Following the first-level wavelet transform, 3 × 3 depthwise convolution is performed on the generated frequency sub-bands. Subsequently, second-level wavelet decomposition is applied to the low-frequency components to extract coarser-grained structural representations. With increasing decomposition levels, the low-frequency components progressively exhibit enhanced coarseness, focusing on global structural features (e.g., optic disc boundaries) while demonstrating improved noise robustness. Finally, 3 × 3 depthwise convolution is implemented across all 2-level frequency sub-bands; the operation is shown in Equation (4). By conducting convolutions on low-resolution sub-bands, this approach equivalently achieves large receptive field coverage comparable to bigger convolutional kernels (as Figure 3 illustrated), obtaining information-enriched feature representations without substantial parameter increment.

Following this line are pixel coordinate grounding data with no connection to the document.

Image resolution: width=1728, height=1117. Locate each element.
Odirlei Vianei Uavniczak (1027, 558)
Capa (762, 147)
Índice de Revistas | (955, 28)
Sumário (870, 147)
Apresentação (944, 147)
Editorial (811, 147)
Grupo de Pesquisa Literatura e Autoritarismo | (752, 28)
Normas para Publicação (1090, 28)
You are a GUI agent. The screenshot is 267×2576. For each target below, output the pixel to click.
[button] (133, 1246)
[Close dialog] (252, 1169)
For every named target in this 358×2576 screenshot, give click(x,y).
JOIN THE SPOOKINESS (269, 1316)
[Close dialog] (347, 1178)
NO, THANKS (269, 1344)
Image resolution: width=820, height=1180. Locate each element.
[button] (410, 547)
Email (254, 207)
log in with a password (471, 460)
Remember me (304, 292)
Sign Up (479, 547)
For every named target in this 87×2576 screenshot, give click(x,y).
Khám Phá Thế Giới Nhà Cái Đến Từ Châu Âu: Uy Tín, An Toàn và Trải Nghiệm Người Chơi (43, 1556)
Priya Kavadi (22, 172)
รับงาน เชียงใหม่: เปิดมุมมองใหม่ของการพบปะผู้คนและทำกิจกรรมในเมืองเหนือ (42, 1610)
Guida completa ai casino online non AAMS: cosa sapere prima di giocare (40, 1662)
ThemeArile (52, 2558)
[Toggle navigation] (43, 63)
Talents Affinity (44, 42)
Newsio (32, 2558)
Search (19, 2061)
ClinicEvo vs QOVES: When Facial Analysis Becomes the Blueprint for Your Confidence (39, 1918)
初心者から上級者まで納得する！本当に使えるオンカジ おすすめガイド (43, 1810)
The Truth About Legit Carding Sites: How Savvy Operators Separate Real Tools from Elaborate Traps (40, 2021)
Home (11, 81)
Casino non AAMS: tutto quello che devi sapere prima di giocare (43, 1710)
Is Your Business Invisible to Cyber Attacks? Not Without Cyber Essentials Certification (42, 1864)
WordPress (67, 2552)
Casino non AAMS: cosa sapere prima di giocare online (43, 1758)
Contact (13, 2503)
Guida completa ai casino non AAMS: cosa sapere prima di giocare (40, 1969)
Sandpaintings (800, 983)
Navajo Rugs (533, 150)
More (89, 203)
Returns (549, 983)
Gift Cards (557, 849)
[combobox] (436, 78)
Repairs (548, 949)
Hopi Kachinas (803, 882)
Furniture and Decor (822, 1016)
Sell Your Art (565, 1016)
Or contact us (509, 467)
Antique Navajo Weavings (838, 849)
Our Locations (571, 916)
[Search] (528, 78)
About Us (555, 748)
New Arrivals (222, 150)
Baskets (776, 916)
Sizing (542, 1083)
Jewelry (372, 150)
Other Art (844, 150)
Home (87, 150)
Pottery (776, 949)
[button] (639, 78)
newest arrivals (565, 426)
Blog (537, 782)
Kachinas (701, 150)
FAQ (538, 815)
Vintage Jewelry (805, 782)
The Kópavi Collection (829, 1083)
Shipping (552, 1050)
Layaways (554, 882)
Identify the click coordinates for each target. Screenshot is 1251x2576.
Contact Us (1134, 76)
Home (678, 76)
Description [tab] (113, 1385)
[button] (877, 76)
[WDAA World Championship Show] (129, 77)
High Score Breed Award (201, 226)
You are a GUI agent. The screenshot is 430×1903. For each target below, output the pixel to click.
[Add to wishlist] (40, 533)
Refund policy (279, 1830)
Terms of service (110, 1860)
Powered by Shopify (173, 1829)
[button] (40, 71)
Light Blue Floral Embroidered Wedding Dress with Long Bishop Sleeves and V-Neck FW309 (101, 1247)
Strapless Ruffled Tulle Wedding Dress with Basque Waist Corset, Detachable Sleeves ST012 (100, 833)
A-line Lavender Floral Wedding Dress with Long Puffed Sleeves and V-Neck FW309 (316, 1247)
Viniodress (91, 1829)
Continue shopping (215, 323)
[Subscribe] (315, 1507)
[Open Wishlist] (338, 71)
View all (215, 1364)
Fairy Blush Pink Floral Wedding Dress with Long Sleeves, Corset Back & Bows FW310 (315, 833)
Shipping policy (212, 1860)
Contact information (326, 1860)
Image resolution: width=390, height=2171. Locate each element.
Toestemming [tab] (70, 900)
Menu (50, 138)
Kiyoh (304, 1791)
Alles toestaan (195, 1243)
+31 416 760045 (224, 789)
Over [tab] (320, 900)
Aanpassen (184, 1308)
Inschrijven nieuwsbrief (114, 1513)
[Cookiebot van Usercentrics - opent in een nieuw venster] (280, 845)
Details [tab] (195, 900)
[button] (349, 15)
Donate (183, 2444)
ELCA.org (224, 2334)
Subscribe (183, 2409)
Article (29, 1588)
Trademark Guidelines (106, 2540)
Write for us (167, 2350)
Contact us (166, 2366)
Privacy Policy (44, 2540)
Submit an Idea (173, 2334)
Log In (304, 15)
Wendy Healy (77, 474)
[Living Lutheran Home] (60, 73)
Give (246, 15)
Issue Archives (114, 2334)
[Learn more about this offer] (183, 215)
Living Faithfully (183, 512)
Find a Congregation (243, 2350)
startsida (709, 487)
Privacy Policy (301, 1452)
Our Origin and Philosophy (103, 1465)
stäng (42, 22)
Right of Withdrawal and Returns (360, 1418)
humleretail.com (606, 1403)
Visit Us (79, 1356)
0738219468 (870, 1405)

Y_{L L}^{(i)}, Y_{L H}^{(i)}, Y_{H L}^{(i)}, Y_{H H}^{(i)} = Conv (W^{(i)}, (X_{L L}^{(i)}, X_{L H}^{(i)}, X_{H L}^{(i)}, X_{H H}^{(i)}))

(4)

The input feature maps are recursively decomposed and subjected to convolution operations, after which the feature maps need to be reconstructed to their original pre-decomposition scale. This module employs transposed convolution as the inverse wavelet transform method for upsampling. In this module, the second-level sub-bands undergo inverse transformation to match the dimensions of the first-level sub-bands. To aggregate feature maps from different frequency domains, the inversely transformed sub-bands are element-wise summed with the convolution-processed first-level low-frequency sub-band, while other first-level sub-bands remain unchanged. Finally, the processed first-level feature maps undergo inverse wavelet transformation, restoring the feature map resolution to the input dimensions. The operational procedure is formalized in Equation (6).

The WTC module architecture comprises two processing branches: one branch extracts original scale features

Y_{L L}^{(0)}

through 1 × 1 convolution operations on input X, as described in Equation (5), while the other branch ultimately aggregates multi-frequency domain features

Z^{(1)}

through wavelet transformation and convolution operations. These two feature components are subsequently fused to constitute the final output Z of the WTC module, as mathematically expressed in Equation (7). The comprehensive workflow of WTC operations is illustrated in Figure 4.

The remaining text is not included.